ASSIGNED TASK
Scan the records below for the string "Поступление" and return every line where it appears.
:: LISTED ENTRIES
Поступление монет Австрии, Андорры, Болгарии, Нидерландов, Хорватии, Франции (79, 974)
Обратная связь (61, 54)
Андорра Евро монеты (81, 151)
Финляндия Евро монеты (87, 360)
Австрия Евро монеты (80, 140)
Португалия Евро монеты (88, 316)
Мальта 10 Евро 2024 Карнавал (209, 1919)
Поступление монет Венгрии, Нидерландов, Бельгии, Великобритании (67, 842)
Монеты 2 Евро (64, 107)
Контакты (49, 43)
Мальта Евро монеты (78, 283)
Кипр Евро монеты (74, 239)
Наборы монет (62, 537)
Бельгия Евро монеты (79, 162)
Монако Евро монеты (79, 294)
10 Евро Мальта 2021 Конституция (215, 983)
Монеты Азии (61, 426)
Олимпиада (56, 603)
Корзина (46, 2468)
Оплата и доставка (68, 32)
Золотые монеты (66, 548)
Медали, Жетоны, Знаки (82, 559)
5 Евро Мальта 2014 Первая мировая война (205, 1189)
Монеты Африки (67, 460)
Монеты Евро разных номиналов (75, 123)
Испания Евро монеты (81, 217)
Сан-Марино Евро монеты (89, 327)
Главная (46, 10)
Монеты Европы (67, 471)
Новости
::::
EXERCISE RESULT
Поступление монет Австрии, Андорры, Болгарии, Нидерландов, Хорватии, Франции (79, 974)
Поступление монет Венгрии, Нидерландов, Бельгии, Великобритании (67, 842)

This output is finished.